■ EXERCISE AIM
Copy out every line of the listing below without changing anything.

■ EXERCISE MATERIALS
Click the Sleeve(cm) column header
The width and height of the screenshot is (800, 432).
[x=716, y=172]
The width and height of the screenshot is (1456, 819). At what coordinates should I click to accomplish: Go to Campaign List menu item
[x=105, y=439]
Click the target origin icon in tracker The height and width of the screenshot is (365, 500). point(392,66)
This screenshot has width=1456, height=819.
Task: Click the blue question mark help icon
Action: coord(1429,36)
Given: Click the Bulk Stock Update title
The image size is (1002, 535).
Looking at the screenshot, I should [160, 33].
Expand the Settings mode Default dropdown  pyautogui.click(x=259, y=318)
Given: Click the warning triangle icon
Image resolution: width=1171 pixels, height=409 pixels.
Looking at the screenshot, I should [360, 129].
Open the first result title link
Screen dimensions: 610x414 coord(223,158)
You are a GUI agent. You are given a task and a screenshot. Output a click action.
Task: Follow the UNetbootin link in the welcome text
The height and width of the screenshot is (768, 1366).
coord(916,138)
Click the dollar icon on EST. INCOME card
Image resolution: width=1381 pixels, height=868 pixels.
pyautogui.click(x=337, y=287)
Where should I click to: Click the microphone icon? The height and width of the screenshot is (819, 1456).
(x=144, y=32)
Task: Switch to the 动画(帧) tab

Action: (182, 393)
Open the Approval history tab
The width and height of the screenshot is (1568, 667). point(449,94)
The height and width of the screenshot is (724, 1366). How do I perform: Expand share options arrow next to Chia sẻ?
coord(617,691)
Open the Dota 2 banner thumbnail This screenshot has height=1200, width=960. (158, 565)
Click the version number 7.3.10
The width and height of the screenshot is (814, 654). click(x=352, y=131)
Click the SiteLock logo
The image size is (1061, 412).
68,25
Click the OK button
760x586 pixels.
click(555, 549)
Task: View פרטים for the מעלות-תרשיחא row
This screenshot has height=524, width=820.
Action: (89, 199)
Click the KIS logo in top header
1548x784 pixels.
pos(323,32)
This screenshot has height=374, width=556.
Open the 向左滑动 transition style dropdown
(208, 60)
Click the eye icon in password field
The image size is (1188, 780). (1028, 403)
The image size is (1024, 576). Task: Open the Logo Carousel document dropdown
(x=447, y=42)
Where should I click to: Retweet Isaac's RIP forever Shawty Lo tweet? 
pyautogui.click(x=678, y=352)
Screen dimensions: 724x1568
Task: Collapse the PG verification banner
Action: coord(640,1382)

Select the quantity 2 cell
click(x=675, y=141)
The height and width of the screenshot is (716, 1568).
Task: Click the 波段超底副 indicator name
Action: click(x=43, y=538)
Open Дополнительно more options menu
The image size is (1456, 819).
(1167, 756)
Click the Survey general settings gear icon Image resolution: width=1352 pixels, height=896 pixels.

■ WORKED ANSWER
Click the Sleeve(cm) column header
The width and height of the screenshot is (800, 432).
[x=716, y=172]
The width and height of the screenshot is (1456, 819). At what coordinates should I click to accomplish: Go to Campaign List menu item
[x=105, y=439]
Click the target origin icon in tracker The height and width of the screenshot is (365, 500). point(392,66)
This screenshot has width=1456, height=819.
Task: Click the blue question mark help icon
Action: coord(1429,36)
Given: Click the Bulk Stock Update title
The image size is (1002, 535).
Looking at the screenshot, I should [160, 33].
Expand the Settings mode Default dropdown  pyautogui.click(x=259, y=318)
Given: Click the warning triangle icon
Image resolution: width=1171 pixels, height=409 pixels.
Looking at the screenshot, I should [360, 129].
Open the first result title link
Screen dimensions: 610x414 coord(223,158)
You are a GUI agent. You are given a task and a screenshot. Output a click action.
Task: Follow the UNetbootin link in the welcome text
The height and width of the screenshot is (768, 1366).
coord(916,138)
Click the dollar icon on EST. INCOME card
Image resolution: width=1381 pixels, height=868 pixels.
pyautogui.click(x=337, y=287)
Where should I click to: Click the microphone icon? The height and width of the screenshot is (819, 1456).
(x=144, y=32)
Task: Switch to the 动画(帧) tab

Action: (182, 393)
Open the Approval history tab
The width and height of the screenshot is (1568, 667). point(449,94)
The height and width of the screenshot is (724, 1366). How do I perform: Expand share options arrow next to Chia sẻ?
coord(617,691)
Open the Dota 2 banner thumbnail This screenshot has height=1200, width=960. (158, 565)
Click the version number 7.3.10
The width and height of the screenshot is (814, 654). click(x=352, y=131)
Click the SiteLock logo
The image size is (1061, 412).
68,25
Click the OK button
760x586 pixels.
click(555, 549)
Task: View פרטים for the מעלות-תרשיחא row
This screenshot has height=524, width=820.
Action: (89, 199)
Click the KIS logo in top header
1548x784 pixels.
pos(323,32)
This screenshot has height=374, width=556.
Open the 向左滑动 transition style dropdown
(208, 60)
Click the eye icon in password field
The image size is (1188, 780). (1028, 403)
The image size is (1024, 576). Task: Open the Logo Carousel document dropdown
(x=447, y=42)
Where should I click to: Retweet Isaac's RIP forever Shawty Lo tweet? 
pyautogui.click(x=678, y=352)
Screen dimensions: 724x1568
Task: Collapse the PG verification banner
Action: coord(640,1382)

Select the quantity 2 cell
click(x=675, y=141)
The height and width of the screenshot is (716, 1568).
Task: Click the 波段超底副 indicator name
Action: click(x=43, y=538)
Open Дополнительно more options menu
The image size is (1456, 819).
(1167, 756)
Click the Survey general settings gear icon Image resolution: width=1352 pixels, height=896 pixels.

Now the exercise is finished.